__Work task__:
Only lines that contain the word "each" belong in the answer; copy them from the records below.
(Records for processing Opens)
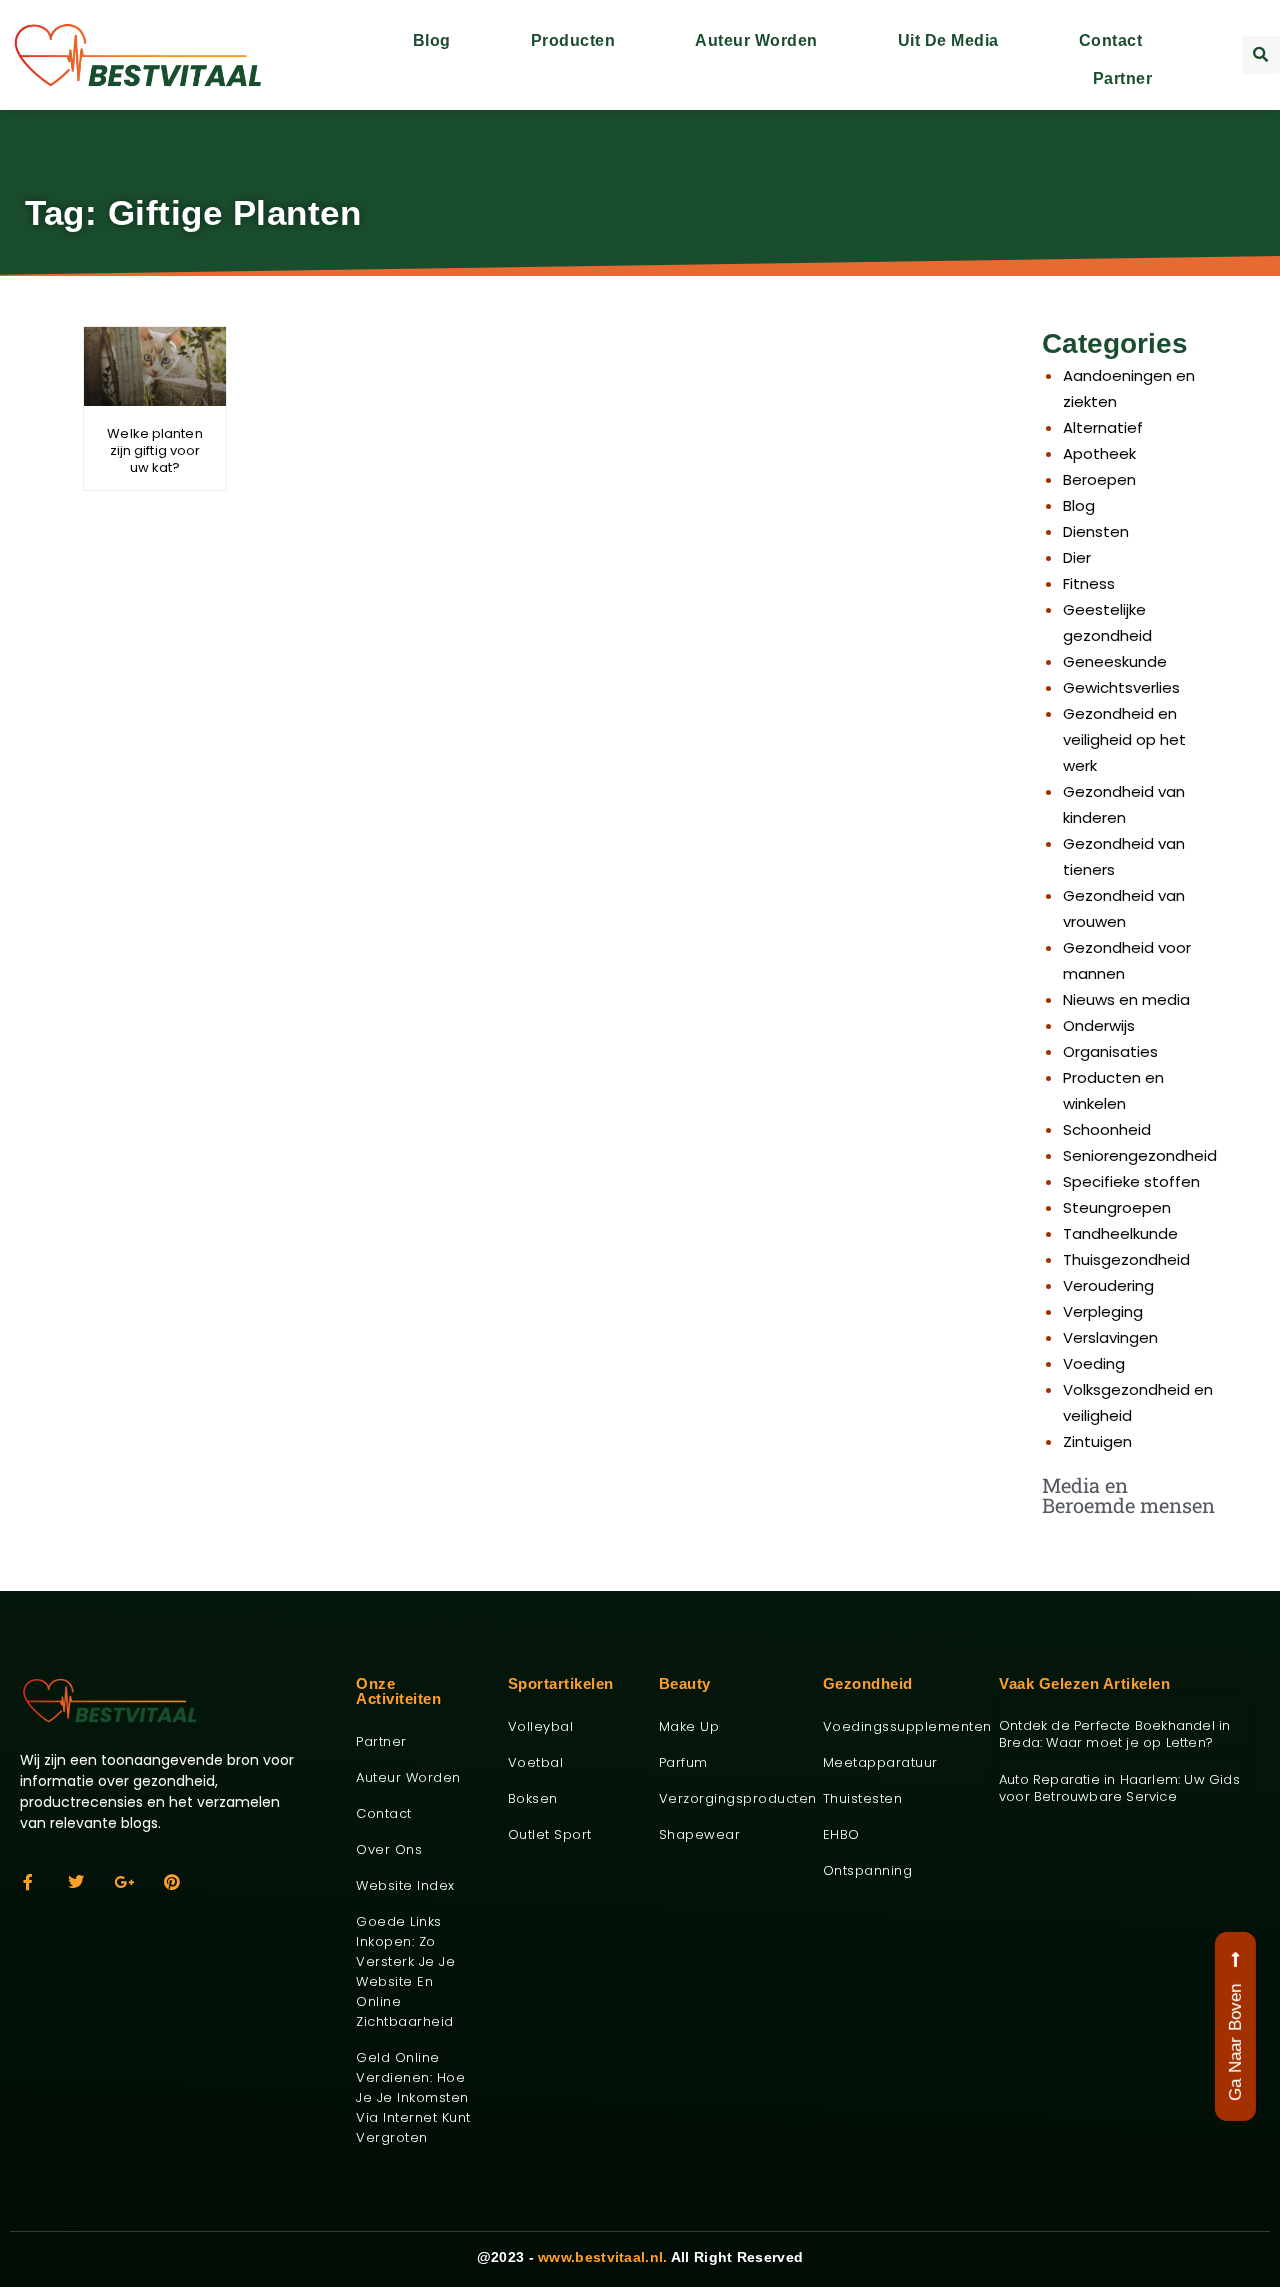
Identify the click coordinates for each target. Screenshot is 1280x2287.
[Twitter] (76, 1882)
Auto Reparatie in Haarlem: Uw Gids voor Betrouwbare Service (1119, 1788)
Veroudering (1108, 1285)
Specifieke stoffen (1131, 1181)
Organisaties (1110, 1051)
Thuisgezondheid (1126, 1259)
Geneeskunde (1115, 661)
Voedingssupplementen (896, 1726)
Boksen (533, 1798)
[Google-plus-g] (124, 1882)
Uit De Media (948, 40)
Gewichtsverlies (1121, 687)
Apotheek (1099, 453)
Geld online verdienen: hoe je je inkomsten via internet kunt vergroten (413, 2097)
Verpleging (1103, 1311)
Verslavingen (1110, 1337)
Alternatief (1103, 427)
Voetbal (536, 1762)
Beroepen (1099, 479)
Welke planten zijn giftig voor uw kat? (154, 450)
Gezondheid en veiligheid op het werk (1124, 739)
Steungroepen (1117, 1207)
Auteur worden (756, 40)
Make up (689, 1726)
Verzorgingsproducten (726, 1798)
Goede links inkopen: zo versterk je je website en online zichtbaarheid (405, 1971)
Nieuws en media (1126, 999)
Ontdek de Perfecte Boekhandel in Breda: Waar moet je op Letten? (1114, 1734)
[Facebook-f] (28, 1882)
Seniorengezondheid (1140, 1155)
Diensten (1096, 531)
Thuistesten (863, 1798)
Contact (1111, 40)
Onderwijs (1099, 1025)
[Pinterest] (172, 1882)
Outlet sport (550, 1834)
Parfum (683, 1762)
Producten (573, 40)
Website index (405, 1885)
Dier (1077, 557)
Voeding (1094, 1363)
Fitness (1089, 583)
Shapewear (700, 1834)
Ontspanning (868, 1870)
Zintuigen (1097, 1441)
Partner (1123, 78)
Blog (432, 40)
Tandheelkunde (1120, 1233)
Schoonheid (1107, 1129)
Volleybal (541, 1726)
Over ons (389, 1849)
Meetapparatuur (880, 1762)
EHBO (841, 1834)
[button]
(Records for processing Closes)
(Records for processing Opens)
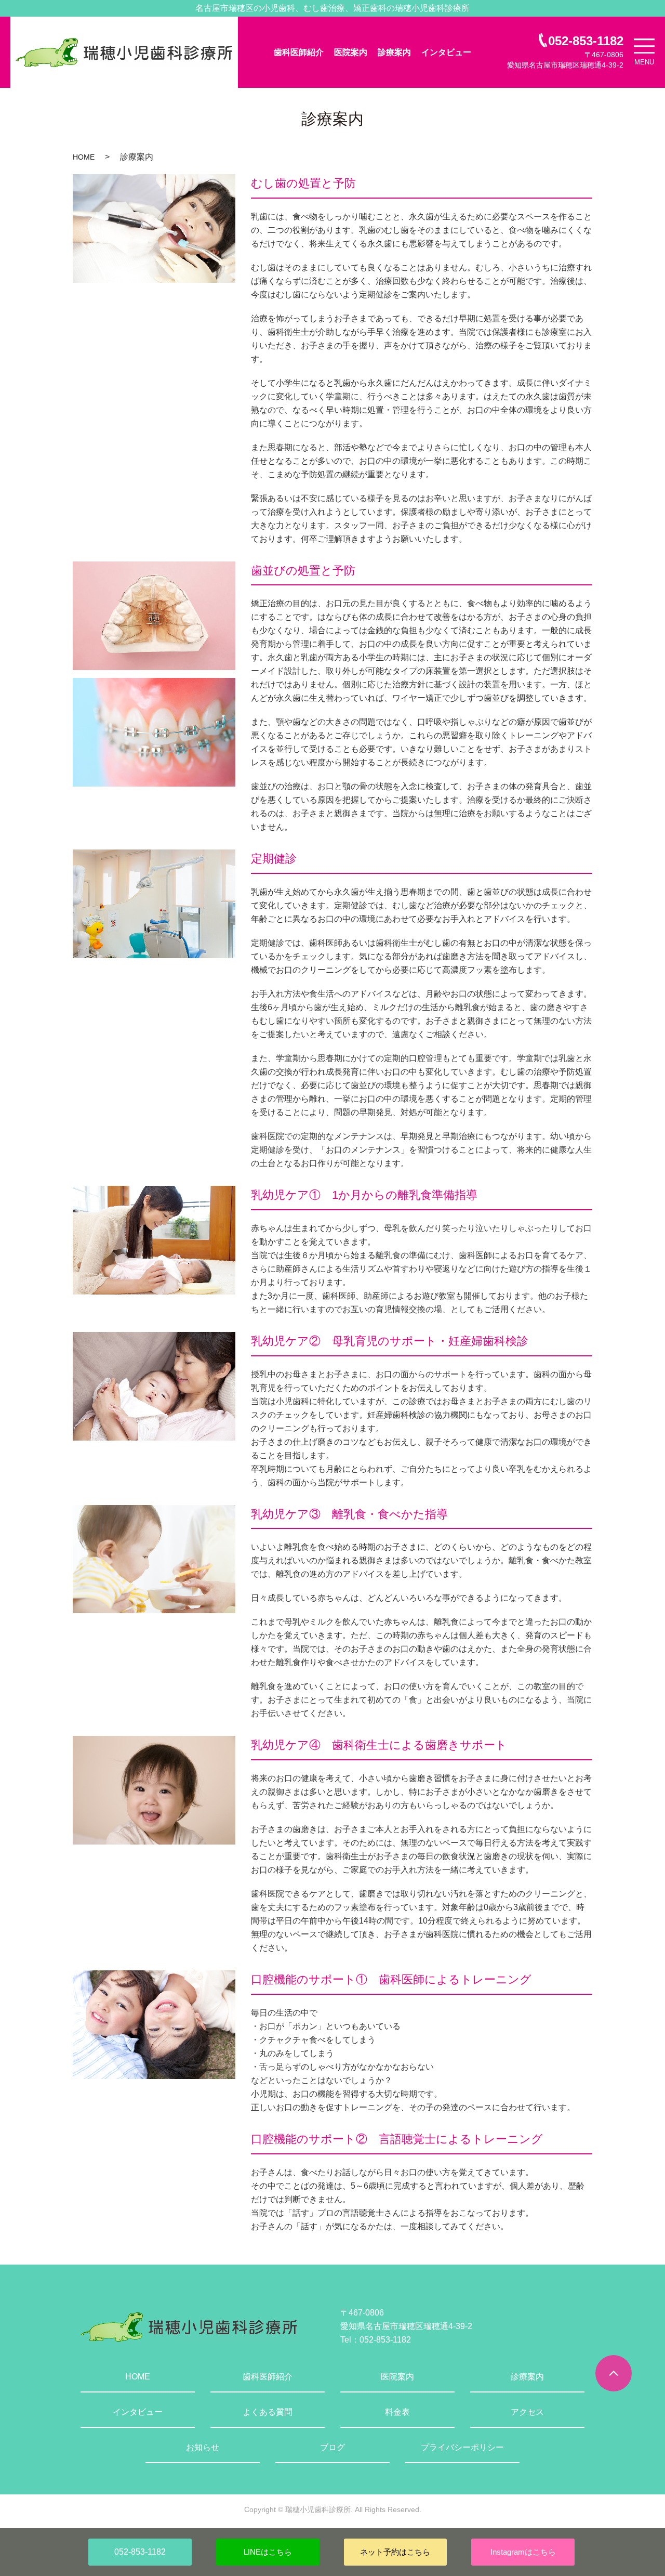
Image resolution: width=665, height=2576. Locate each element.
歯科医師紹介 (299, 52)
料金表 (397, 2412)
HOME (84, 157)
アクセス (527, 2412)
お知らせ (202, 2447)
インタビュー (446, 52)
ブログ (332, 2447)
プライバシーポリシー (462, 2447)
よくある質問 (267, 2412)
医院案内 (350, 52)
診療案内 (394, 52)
(Records for processing Closes)
__Result of this task__:
Identify the click coordinates for each target. Screenshot is 1280x2287.
Image resolution: width=665, height=2576. Locate each element.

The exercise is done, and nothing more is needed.